Given a differential equation
$$ x y''(x) - (1 - x^2) y'(x) - (1 + x) y(x) = 0 $$
and a solution $ y_1(x) = 1 - x $, we were asked to compute the Wronskian for a second independent $ y_2(x) $ which satisfies $ y(0) = 0, y''(0) = 1 $.
My attempt: When I try to plug in the given conditions $ y_2(x) $ back into the differential equation I get:
$$ 0 \cdot y_2''(0) - (1 - 0^2) y_2'(0) - (1 + 0) y(0) = 0 $$
which simplifies to $ y_2'(0) = 0 $. This means then that if both $ y_2(0) = y_2'(0) = 0 $ then the Wronskian should be zero, which I thought would mean that the solutions are not independent. Am I missing something?
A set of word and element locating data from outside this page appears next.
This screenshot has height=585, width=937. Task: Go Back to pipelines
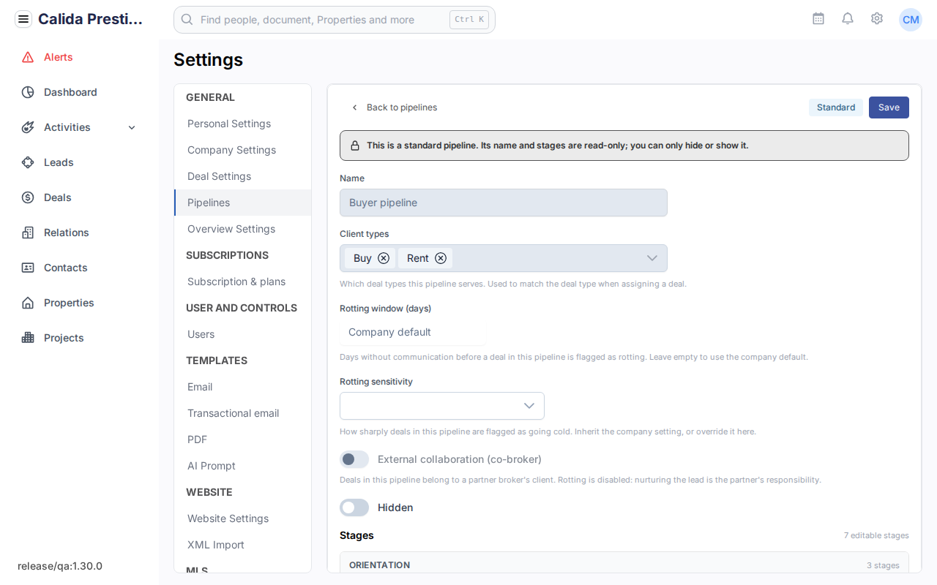pyautogui.click(x=394, y=107)
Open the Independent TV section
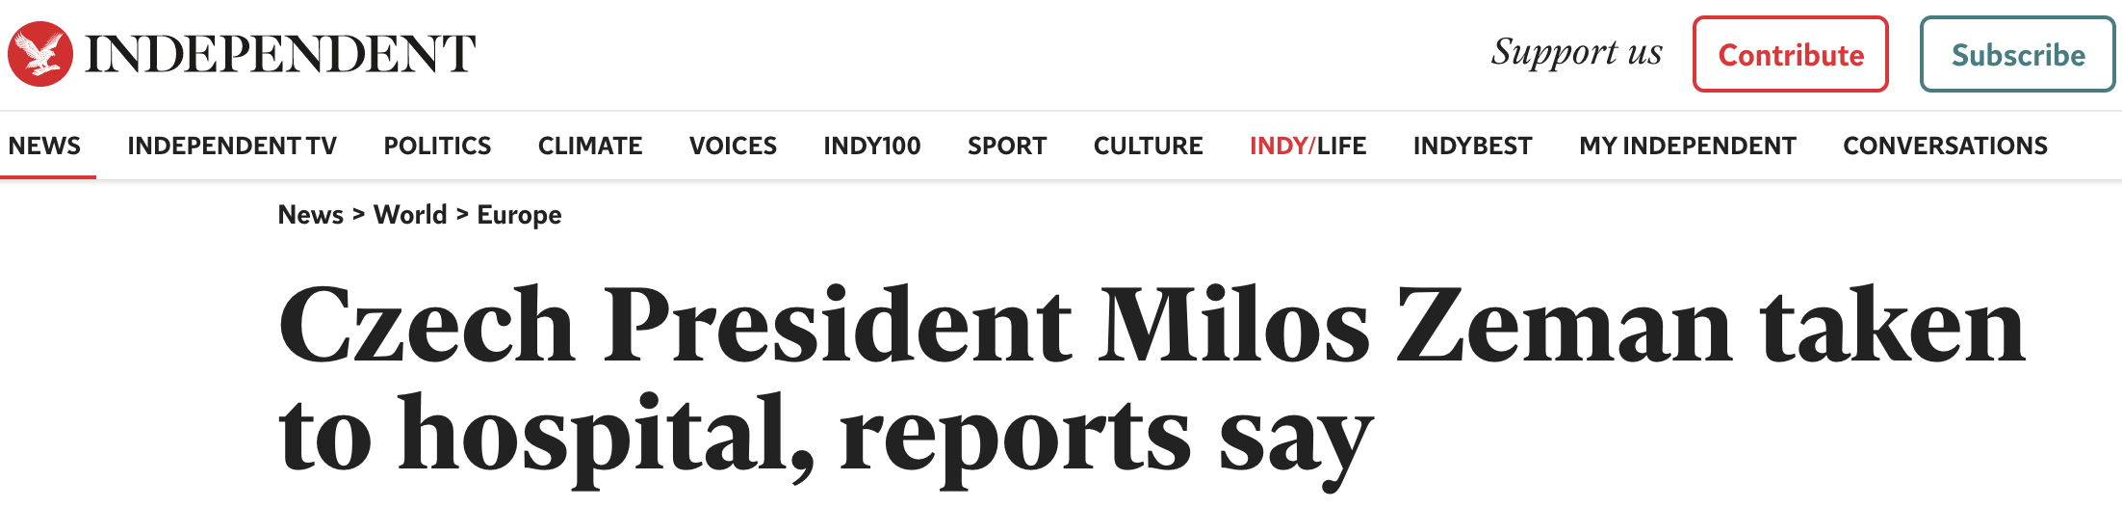This screenshot has width=2122, height=507. coord(232,146)
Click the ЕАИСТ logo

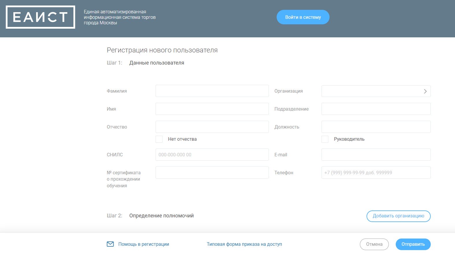pyautogui.click(x=40, y=17)
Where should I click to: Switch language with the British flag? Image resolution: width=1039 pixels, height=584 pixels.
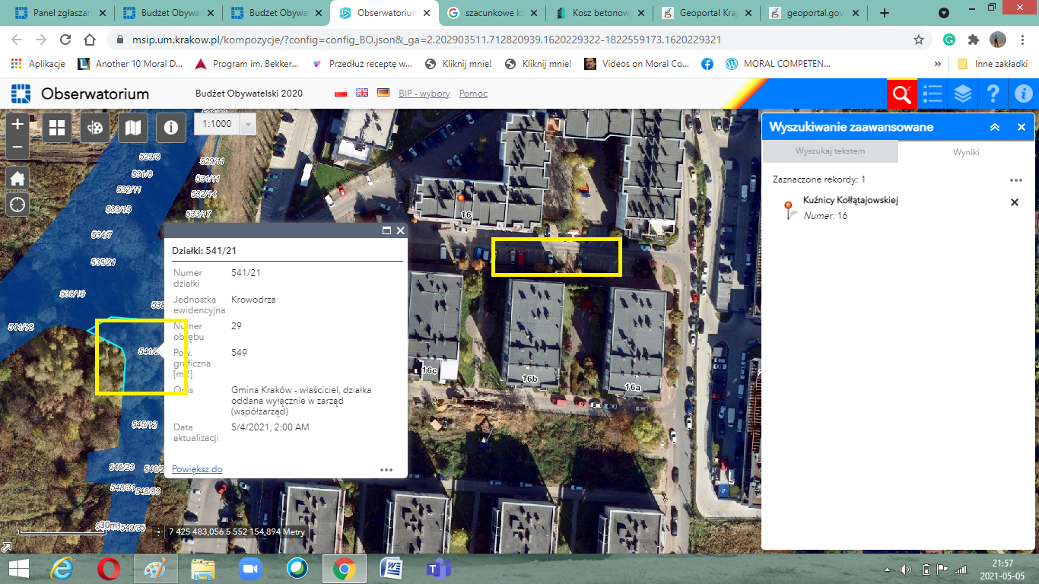(362, 93)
Obviously the second solution, if it exists at all, is not the zero solution, behaves like $\frac{x^2}2$ close to zero. This implies for the Wronski matrix $W[y_1,y_2](x)=(1-x)x+\frac{x^2}2+...=x-\frac{x^2}2+...$
On the other hand we know from Abels theorem $W'/W=-p=\frac1x-x$, so that $$ W[y_1,y_2](x)=Ce^{\ln x-\frac{x^2}2}=Cx e^{-\frac{x^2}2} $$ which would give $C=1$ from the linear term, but is at first glance incompatible with the second term. One would need more terms in the power series expansion of the second solution to see if that resolves.